Parigot, tête de « Bleau » !

18 janvier 2016 - Pas de commentaire

Quand j’ai commencé à m’intéresser sérieusement à l’histoire de l’alpinisme, j’ai vu apparaitre, dans mes différentes lectures, un joli paquet de termes abscons pour le non-alpiniste que je suis… J’ai notamment longtemps cru que l’expression « Bleau » faisait référence à une obscure technique pendulaire de franchissement de rimaye surplombée avant de me rendre compte que c’était un peu plus intéressant que ça…

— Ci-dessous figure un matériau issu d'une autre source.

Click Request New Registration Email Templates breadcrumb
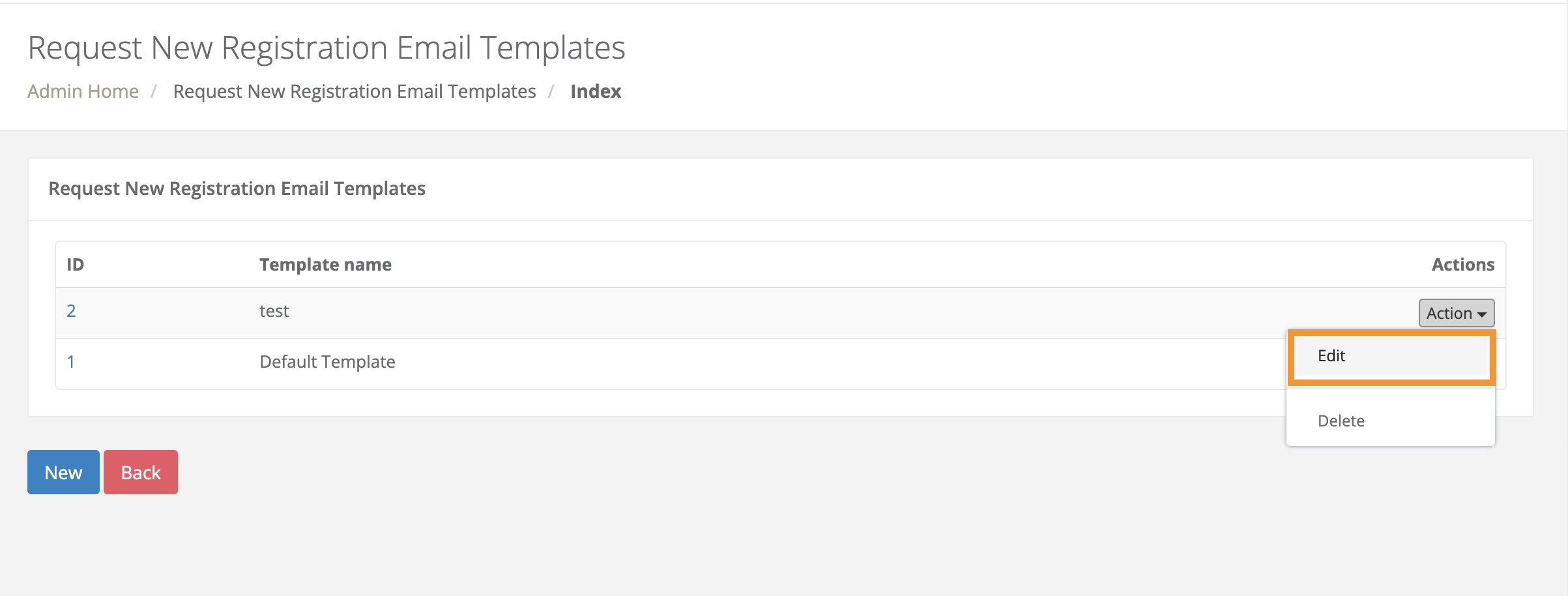This screenshot has height=596, width=1568. pyautogui.click(x=354, y=91)
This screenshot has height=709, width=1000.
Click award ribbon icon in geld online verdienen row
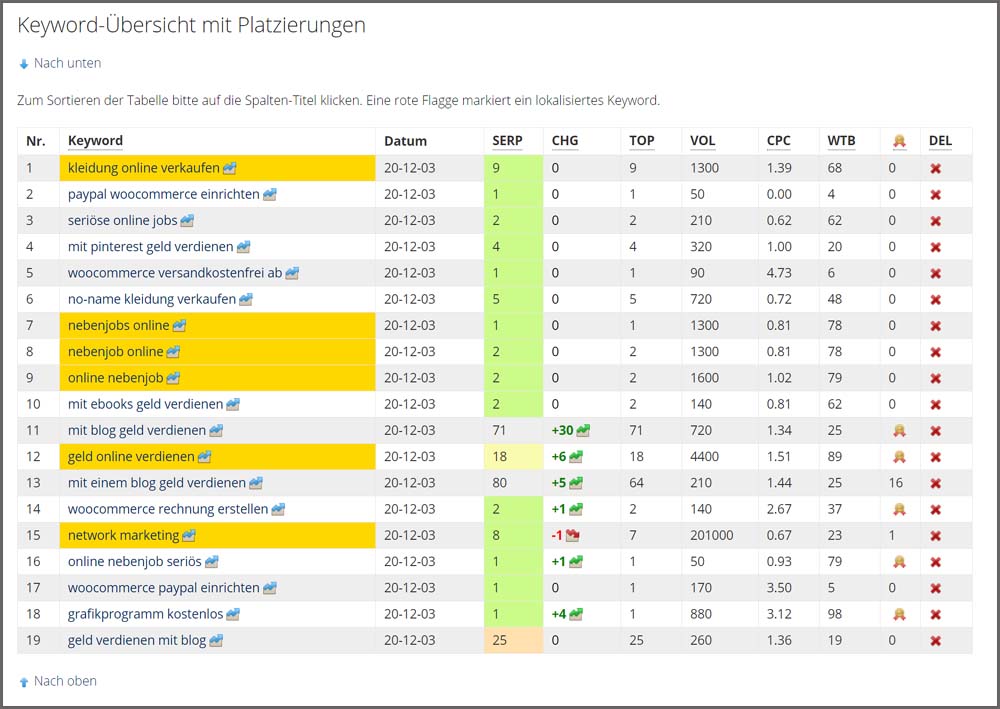click(899, 457)
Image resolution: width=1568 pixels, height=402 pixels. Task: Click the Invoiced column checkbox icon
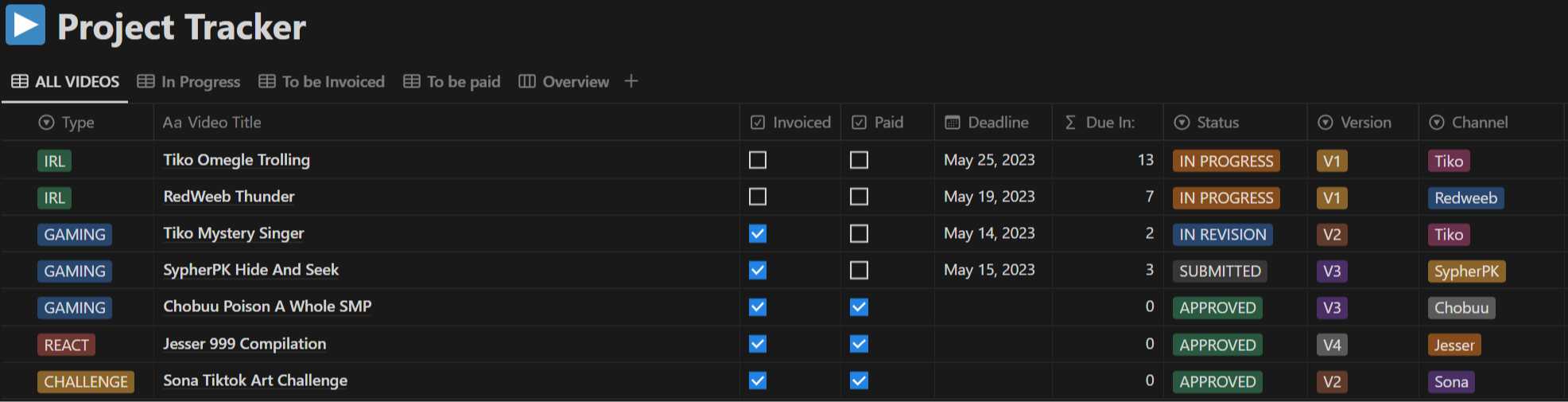click(x=758, y=123)
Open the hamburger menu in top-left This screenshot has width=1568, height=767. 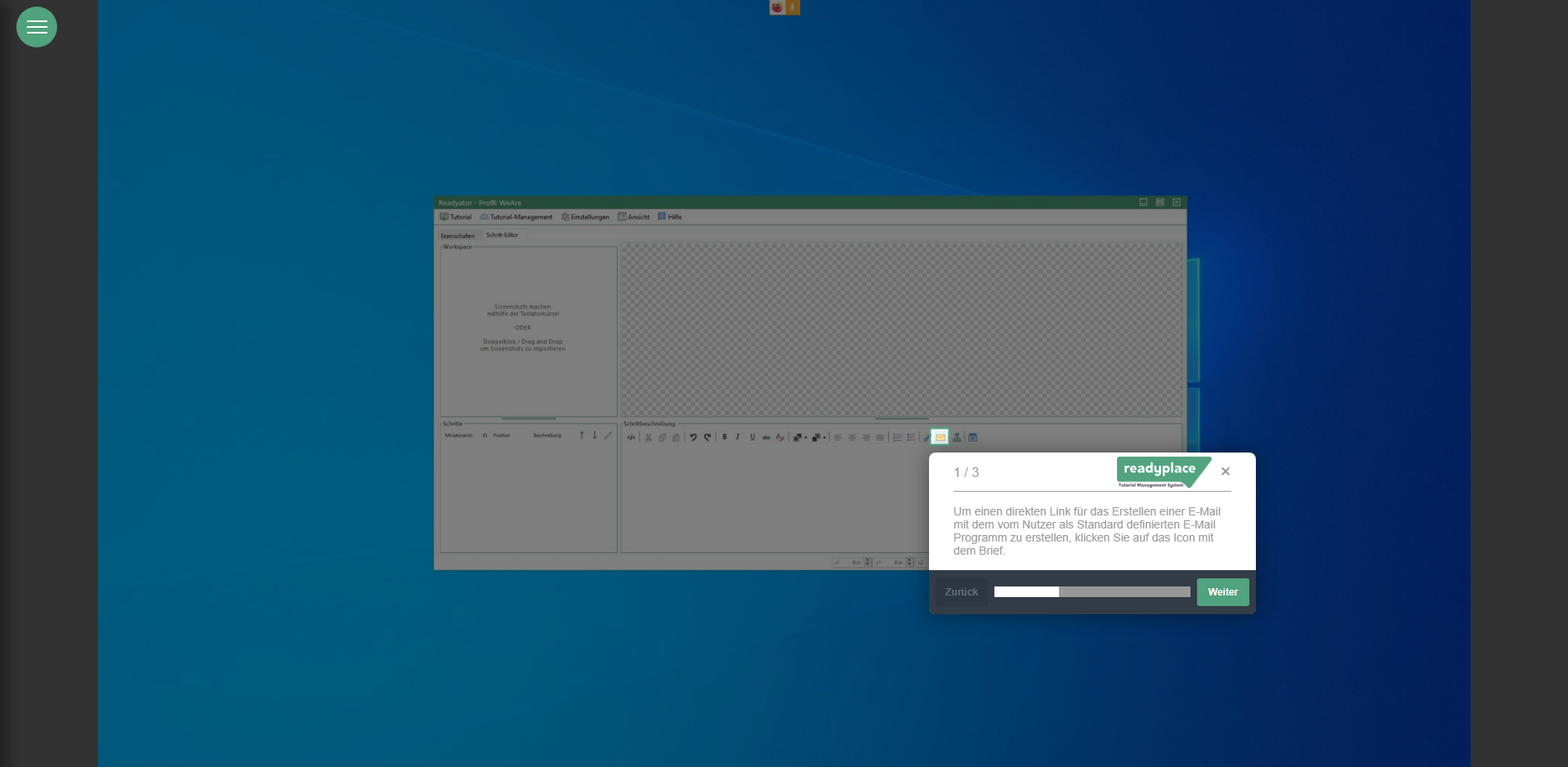(x=37, y=27)
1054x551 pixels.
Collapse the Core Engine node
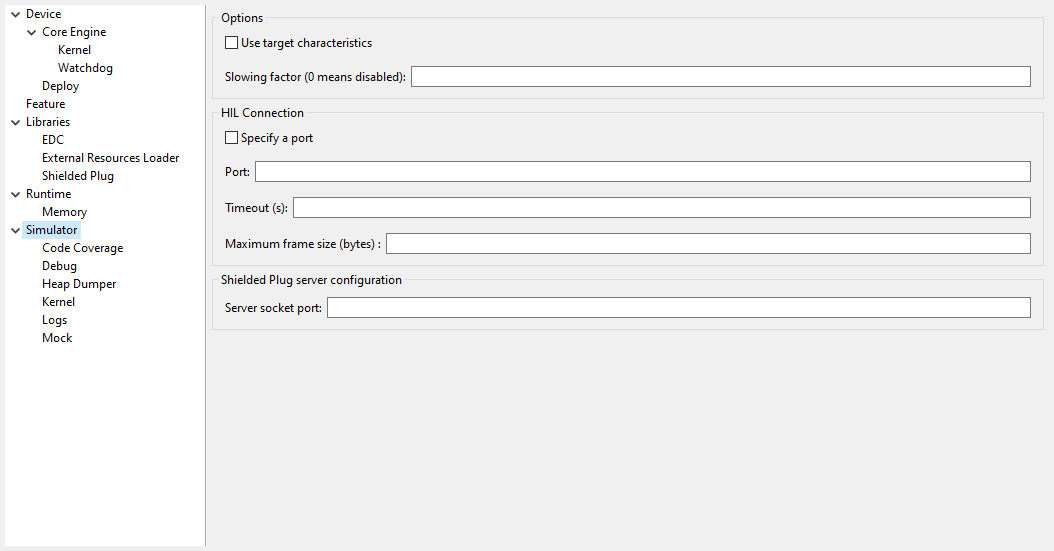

Le Groupe de Bleau, rendez-vous du Tout-Paris de l’alpinisme

Au début du siècle dernier les parisiens qui n’avaient pas le vertige et qui voulaient prendre un peu de hauteur ont commencé à tourner leur regard vers les Alpes. Le problème c’est qu’à l’époque, pour rejoindre Chamonix depuis la capitale, il fallait compter une semaine de trajet ou presque… alors en attendant les progrès de l’automobile, nos aventuriers citadins se donnèrent rendez-vous tous les week-end sur les rochers de la forêt de Fontainebleau pour parfaire leur technique de l’escalade, d’abord de façon un peu anarchique, puis en groupes plus au moins structurés. Ainsi, naquit en 1907 le « Groupe des Rochassiers » auquel succéda le « Groupe de Bleau » en 1924. Parmi ses membres les plus illustres, on trouve notamment Bobi Arsandaux, Guy Labour (celui de « L’impossible sauvetage ») ou encore le cinéaste Marcel Ichac qui fera partie de la fameuse expédition française sur l’Annapurna en 1950.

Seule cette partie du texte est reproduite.